**DATA ENTRIES**
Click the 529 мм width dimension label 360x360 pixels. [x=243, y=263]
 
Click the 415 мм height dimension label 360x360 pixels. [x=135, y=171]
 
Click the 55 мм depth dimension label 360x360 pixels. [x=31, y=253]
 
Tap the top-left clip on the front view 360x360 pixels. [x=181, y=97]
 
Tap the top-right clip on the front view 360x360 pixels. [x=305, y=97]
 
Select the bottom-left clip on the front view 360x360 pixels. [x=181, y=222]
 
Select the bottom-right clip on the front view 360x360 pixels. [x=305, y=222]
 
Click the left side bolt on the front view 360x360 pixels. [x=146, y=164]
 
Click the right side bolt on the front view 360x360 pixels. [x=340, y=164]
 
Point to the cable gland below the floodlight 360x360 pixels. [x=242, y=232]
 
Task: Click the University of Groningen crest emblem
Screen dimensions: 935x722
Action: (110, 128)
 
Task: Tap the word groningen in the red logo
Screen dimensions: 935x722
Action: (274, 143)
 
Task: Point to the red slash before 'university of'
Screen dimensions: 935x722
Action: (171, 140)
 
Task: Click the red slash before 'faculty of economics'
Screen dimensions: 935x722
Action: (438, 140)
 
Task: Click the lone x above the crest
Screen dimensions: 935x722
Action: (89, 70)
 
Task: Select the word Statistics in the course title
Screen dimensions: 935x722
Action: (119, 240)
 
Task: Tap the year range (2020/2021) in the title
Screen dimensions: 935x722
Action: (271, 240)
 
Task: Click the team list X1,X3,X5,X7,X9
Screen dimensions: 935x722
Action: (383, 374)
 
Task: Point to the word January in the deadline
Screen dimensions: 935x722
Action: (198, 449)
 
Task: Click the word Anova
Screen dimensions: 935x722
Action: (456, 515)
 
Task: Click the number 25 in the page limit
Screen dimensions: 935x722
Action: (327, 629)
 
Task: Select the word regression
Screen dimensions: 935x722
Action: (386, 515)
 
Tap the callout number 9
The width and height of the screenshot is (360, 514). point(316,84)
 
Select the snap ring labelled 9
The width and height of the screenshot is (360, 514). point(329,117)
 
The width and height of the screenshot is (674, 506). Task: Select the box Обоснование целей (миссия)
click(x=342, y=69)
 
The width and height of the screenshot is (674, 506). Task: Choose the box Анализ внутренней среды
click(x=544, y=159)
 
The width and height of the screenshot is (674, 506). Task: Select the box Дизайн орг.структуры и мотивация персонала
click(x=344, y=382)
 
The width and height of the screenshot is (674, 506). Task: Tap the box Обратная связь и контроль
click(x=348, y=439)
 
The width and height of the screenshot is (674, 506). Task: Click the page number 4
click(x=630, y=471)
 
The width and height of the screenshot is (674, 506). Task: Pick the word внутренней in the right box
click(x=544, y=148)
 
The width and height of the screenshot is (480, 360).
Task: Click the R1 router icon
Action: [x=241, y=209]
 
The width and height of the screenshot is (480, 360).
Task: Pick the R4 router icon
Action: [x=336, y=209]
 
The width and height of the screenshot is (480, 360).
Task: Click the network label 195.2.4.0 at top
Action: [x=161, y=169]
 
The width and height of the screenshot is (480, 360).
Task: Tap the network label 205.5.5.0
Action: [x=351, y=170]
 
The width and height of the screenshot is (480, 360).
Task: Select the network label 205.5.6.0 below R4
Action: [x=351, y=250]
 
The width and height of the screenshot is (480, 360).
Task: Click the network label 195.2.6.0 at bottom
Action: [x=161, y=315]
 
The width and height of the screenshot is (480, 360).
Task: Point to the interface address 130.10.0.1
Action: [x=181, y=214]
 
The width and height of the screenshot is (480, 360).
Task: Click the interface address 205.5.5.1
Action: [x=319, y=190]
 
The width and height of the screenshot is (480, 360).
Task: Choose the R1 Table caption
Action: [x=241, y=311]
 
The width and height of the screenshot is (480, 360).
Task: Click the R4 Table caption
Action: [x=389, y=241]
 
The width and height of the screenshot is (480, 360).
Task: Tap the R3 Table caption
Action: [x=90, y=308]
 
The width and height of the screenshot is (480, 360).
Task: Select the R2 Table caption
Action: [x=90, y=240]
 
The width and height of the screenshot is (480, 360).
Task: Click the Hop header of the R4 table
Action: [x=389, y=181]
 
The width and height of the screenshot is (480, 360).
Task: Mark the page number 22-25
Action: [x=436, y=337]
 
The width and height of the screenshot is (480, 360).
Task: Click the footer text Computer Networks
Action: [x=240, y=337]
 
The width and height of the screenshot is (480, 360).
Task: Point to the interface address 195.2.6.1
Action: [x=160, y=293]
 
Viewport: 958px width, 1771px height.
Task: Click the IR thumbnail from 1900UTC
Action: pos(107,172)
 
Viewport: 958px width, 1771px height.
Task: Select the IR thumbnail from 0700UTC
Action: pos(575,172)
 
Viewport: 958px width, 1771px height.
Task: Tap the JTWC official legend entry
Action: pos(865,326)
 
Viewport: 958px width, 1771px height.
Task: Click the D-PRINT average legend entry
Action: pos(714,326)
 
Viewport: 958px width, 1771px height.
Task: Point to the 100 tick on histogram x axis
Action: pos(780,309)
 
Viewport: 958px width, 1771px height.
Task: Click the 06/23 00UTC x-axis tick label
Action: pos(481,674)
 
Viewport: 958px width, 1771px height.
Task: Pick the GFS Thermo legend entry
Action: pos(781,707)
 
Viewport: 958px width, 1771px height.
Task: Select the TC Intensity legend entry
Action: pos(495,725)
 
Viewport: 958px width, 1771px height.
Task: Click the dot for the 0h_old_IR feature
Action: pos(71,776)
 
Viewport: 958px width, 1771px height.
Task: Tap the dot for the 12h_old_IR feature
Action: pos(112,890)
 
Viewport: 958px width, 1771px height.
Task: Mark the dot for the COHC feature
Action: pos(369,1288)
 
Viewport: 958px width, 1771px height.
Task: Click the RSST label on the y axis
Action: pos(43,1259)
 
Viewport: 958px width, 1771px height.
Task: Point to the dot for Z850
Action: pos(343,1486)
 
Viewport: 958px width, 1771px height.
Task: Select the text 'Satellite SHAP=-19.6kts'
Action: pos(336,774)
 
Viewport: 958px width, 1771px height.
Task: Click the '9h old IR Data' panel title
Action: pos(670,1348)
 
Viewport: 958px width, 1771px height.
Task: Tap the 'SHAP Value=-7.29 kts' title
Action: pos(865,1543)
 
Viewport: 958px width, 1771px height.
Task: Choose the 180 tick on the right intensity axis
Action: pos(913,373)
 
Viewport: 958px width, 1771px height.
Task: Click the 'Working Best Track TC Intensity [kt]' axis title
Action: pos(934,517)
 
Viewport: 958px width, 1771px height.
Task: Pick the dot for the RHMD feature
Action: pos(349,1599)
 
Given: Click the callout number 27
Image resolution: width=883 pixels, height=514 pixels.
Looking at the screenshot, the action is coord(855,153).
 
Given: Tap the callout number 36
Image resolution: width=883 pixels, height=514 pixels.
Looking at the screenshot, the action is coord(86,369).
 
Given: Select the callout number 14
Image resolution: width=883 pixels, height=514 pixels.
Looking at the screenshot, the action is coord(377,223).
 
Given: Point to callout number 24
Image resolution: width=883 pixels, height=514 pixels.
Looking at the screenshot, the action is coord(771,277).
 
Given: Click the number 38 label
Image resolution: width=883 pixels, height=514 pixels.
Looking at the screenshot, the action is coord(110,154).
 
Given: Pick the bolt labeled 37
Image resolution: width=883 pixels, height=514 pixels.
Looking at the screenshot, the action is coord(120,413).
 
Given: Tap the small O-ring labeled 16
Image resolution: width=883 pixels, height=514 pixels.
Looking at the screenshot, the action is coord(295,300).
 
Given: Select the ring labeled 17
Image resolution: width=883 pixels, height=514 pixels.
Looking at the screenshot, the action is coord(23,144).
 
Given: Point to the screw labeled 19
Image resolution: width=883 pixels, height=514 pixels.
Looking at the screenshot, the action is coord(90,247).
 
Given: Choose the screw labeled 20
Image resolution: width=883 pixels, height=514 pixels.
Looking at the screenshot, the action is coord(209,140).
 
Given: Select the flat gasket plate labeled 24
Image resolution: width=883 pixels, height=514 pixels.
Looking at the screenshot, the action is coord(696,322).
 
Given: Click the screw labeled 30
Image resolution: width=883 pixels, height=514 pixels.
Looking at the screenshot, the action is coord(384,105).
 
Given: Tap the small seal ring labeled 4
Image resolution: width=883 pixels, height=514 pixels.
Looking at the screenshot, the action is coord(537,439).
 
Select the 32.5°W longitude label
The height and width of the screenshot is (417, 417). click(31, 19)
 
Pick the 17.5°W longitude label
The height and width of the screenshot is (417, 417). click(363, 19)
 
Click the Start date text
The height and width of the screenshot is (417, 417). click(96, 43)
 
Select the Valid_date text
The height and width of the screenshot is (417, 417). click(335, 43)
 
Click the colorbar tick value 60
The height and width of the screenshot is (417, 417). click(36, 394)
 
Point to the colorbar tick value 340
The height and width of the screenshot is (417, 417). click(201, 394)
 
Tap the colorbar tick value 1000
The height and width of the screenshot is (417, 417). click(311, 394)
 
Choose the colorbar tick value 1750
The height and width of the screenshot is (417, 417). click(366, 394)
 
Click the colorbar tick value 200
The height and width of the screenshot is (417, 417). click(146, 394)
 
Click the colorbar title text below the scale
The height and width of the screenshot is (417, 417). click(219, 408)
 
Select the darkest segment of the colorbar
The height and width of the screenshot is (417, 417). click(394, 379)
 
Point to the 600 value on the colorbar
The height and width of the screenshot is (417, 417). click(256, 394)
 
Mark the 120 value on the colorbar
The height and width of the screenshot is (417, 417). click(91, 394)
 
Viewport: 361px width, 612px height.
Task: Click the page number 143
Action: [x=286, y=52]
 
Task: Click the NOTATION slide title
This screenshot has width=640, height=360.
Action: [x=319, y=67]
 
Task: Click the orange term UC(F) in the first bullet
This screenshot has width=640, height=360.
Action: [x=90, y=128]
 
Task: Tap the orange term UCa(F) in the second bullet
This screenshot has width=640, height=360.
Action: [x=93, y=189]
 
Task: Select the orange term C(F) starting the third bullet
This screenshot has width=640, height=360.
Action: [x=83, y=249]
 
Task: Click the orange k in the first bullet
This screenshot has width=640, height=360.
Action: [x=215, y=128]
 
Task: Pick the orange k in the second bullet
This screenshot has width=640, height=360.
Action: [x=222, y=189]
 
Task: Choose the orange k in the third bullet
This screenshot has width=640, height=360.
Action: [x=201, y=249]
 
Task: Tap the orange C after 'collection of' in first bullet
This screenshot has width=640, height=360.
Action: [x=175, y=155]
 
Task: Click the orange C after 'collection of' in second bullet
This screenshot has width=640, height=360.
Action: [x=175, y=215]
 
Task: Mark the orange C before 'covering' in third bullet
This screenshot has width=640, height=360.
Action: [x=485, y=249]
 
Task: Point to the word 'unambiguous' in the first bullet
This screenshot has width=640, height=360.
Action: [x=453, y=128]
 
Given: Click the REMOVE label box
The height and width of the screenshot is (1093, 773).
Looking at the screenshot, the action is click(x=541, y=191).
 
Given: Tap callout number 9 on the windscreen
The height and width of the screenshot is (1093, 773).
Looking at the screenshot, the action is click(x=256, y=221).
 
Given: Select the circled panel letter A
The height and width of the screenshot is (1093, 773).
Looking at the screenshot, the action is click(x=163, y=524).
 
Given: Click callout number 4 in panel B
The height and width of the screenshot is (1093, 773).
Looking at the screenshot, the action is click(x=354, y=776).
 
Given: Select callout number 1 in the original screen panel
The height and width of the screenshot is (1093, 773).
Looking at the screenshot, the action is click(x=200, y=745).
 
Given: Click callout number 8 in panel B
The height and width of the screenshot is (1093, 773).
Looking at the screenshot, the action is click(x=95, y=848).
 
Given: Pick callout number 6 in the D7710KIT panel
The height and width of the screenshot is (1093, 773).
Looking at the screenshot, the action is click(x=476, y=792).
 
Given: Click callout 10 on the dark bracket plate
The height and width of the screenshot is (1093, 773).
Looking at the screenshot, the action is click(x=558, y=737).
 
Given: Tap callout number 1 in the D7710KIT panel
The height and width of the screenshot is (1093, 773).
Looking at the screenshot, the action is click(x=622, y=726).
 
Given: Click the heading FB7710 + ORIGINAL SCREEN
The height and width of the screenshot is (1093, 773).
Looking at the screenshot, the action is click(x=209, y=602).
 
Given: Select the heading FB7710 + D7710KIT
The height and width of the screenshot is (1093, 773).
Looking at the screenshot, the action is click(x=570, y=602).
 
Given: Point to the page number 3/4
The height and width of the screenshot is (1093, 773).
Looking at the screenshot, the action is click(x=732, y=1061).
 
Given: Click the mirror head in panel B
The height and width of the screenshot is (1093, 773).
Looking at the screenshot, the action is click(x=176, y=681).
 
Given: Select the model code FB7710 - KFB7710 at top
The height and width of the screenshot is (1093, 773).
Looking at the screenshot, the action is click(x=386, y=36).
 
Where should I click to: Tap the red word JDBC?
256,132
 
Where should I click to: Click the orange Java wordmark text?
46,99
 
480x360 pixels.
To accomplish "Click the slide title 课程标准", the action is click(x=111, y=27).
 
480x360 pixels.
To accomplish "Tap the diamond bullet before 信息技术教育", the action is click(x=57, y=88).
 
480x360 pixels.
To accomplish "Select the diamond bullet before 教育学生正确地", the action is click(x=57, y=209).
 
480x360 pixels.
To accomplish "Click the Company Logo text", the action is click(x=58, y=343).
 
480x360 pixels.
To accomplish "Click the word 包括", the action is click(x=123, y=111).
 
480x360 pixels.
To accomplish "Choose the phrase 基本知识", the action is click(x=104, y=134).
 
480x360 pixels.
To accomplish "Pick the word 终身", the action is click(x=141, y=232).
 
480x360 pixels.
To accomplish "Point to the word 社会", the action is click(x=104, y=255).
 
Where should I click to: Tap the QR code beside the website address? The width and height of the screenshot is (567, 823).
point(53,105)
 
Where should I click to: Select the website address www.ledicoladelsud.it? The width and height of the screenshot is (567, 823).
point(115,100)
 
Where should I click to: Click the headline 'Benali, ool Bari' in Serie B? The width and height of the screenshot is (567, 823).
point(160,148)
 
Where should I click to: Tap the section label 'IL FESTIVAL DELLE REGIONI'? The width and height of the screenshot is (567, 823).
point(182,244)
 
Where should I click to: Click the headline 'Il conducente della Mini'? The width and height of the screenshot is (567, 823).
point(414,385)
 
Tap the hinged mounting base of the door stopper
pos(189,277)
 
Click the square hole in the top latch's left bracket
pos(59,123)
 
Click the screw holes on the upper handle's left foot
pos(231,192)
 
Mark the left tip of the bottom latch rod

**THE REQUEST**
Please express the material as a JSON list of strings, one string per line and no blank lines, starting with the line that contains "связь и контроль" and going on through the line that contains "Action: [x=336, y=209]".

**RESPONSE**
[
  "The width and height of the screenshot is (674, 506). Task: Tap the box Обратная связь и контроль",
  "click(x=348, y=439)",
  "The width and height of the screenshot is (674, 506). Task: Click the page number 4",
  "click(x=630, y=471)",
  "The width and height of the screenshot is (674, 506). Task: Pick the word внутренней in the right box",
  "click(x=544, y=148)",
  "The width and height of the screenshot is (480, 360).",
  "Task: Click the R1 router icon",
  "Action: [x=241, y=209]",
  "The width and height of the screenshot is (480, 360).",
  "Task: Pick the R4 router icon",
  "Action: [x=336, y=209]"
]